-- Start of Stored records --

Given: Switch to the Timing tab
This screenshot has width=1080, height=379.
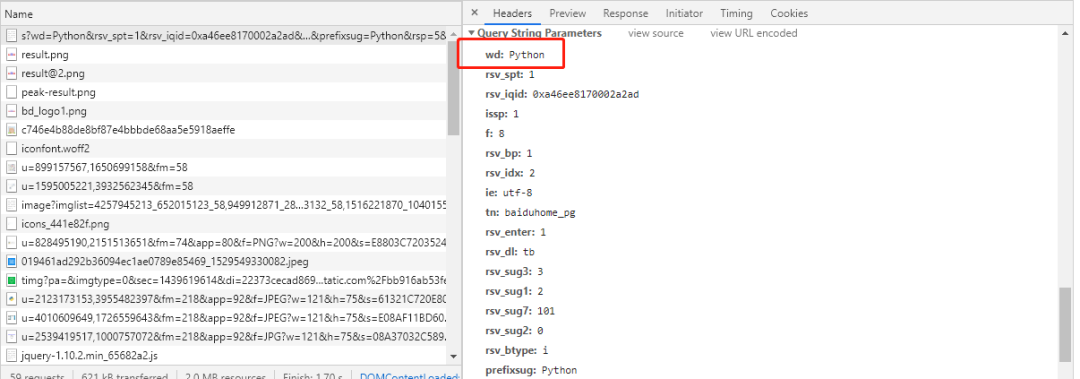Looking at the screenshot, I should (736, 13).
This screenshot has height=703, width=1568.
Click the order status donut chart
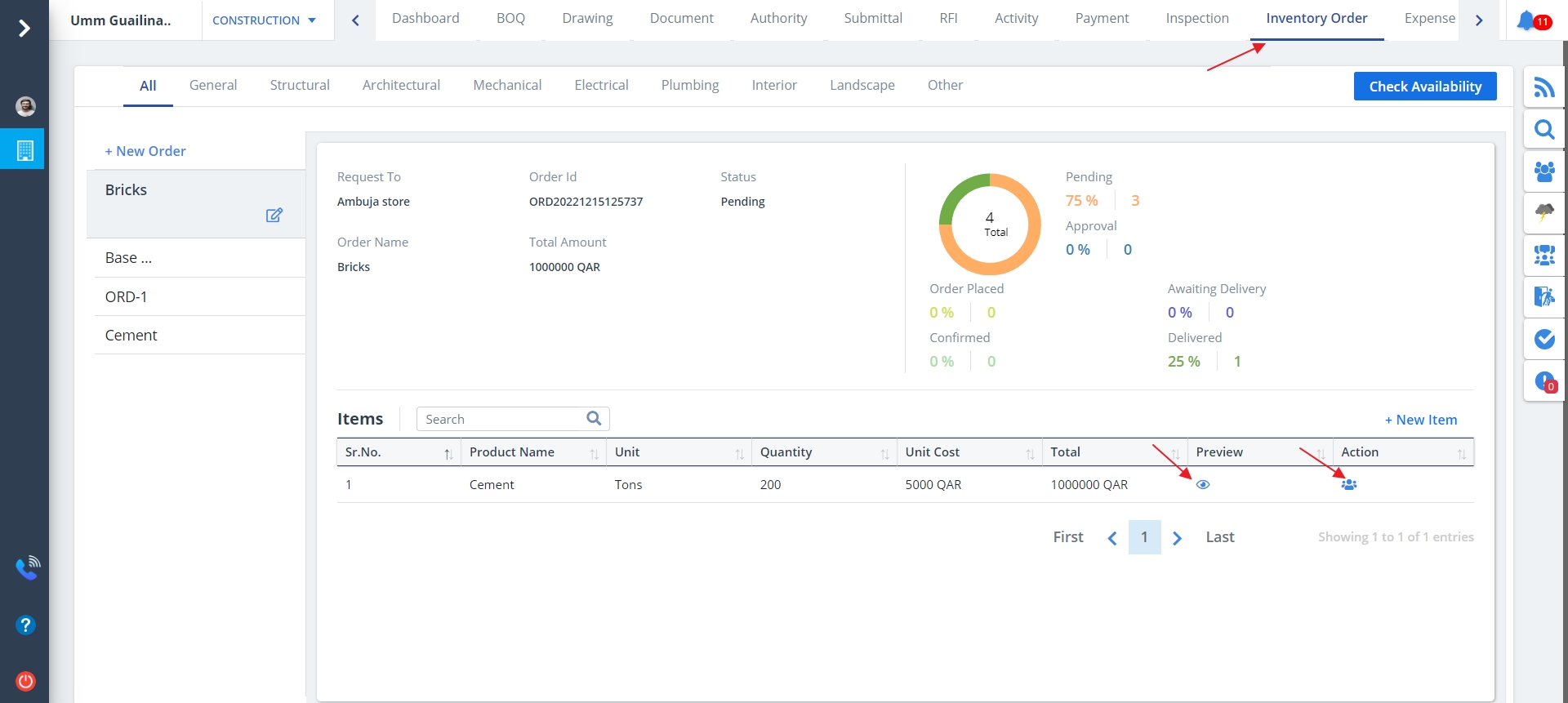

-- End of Stored records --

◆ **Directions**
Convert all the items above into a numbered list, one line per entry, without blank lines. Leave the pictures out.

◆ **Answer to the problem**
1. Given: Switch to the Timing tab
2. This screenshot has width=1080, height=379.
3. Looking at the screenshot, I should (736, 13).
4. This screenshot has height=703, width=1568.
5. Click the order status donut chart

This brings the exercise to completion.